Along the way, I was helped by the generosity of friends, colleagues, and players in these events, over breakfasts, lunches, dinners, interviews, and e-mail exchanges that form much of the spine of these stories.
Harry McPherson, who worked closely with Lyndon Johnson in his Senate and White House years, provided shrewd insight into how LBJ might have governed had he been thrust into the White House, not in 1963 but before John Kennedy had ever been inaugurated.
Richard Goodwin, whose experience spanned JFK’s 1960 campaign and his White House years, LBJ’s Presidency, and RFK’s doomed 1968 campaign, spent an evening with me, along with Doris Kearns Goodwin, who was Johnson’s closest confidante in his post-White House years, and whose sense of the interplay between personality and history was invaluable to me. Dick was also one of Robert Kennedy’s best friends, and his take on Kennedy’s character and impulses was of enormous help in shaping the history of that 1968 campaign that never was.
Doug Bailey, the legendary Republican media master, guided me through the strategy, tactics, and ultimate frustration of the campaign that almost pulled off a 1976 upset worthy of Harry Truman’s 1948 victory.
Brent Scowcroft, Ford’s National Security Advisor, cheerfully took up the challenge of assessing the response of a Ford Presidency to upheaval in Iran, and helped sketch for me what a very different Middle East might look like.
For the imagined 1980 campaign of Gary Hart, I received guidance from two of Hart’s closest Senate and campaign colleagues: press secretary Kathy Bushkin (now Kathy Bushkin Calvin) and top staff aide Billy Shore.
I also had the great good fortune to have the best possible guide through the 1980 political terrain: Elaine Kamarck, a veteran of Democratic Party wars, whose knowledge re
aches from the most serious of public policy disputes to the Byzantine rule disputes that have driven generations of Democratic Party operatives to drink and drugs.

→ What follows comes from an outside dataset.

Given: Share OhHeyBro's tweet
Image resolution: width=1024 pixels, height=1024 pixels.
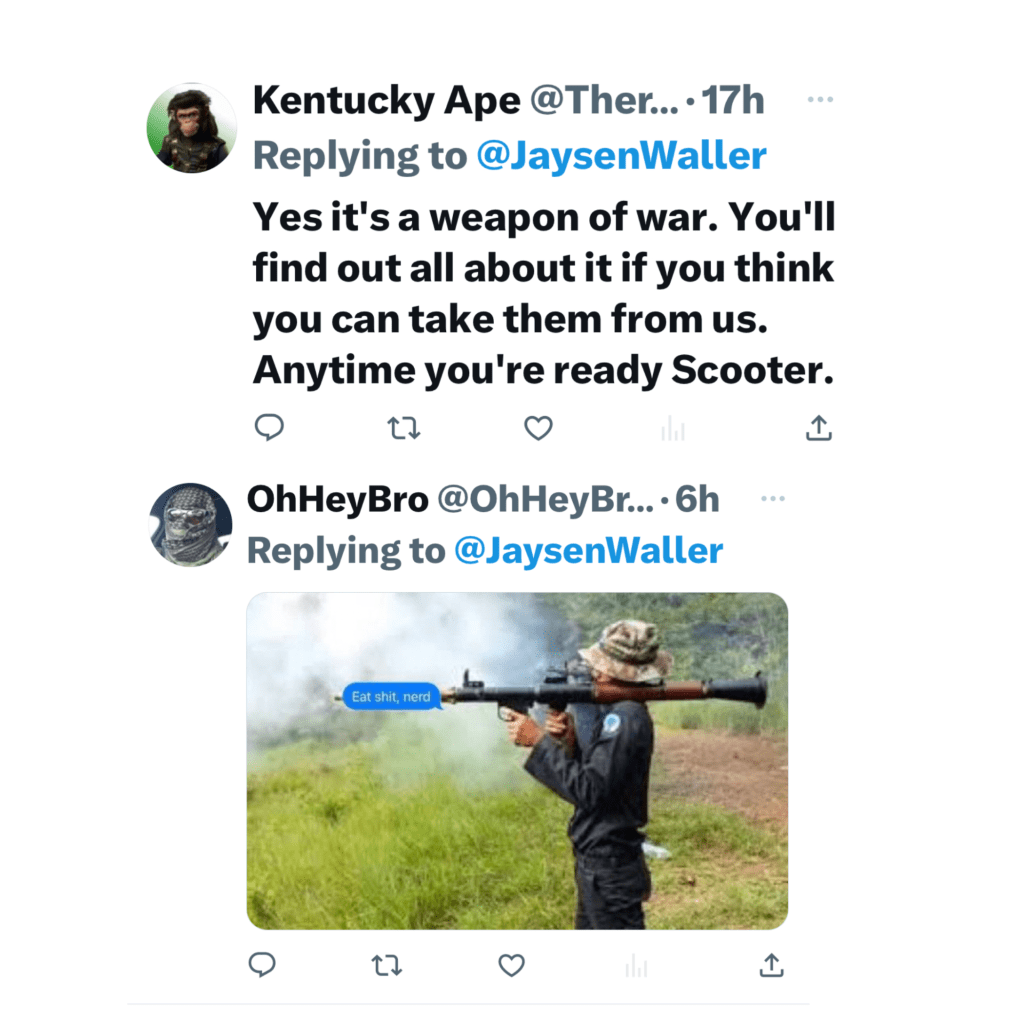Looking at the screenshot, I should click(x=771, y=965).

Throughout my work on this book, I found myself turning for help to one of Washington’s most insightful thinkers: Norman Ornstein, resident scholar at the American Enterprise Institute. Norm has for decades been one of the most quoted figures on everything from elections to Congressional-Presidential relations to Constitutional matters. It turns out that there’s a reason: In contrast to much of what passes for “analysis” on cable news and talk radio, Norm actually is deeply grounded in what he is talking about.
For well over twenty years, one of the greatest pleasures during campaign season has been the companionship of journalist-author Joe Klein; we have broken bread from one end of the country to the other, and on several occasions have gathered a gaggle of colleagues for lengthy lunches and dinners. Beyond that, Joe is a good friend and a one-man generator of ideas. He was especially helpful in guiding me through the construction of an “alternate” Middle East.
When it comes to dedication to the coverage of politics, no one can top Walter Shapiro, who is even now (I suspect) staking out the opening rounds of the 2012, and 2016, and 2020 Presidential campaigns. He is also a man on whom fortune has smiled; he gets to be married to another first-rate journalist, Meryl Gordon. Had I incorporated all of their worthy notions about alternative political histories, the book would have been twice as long.
For nearly thirty years, I have been part of a standing Wednesday lunch group, with exclusive membership standards (no diphtheria allowed). Each of these miscreants, in their own way, were of inestimable—make that estimable—assistance.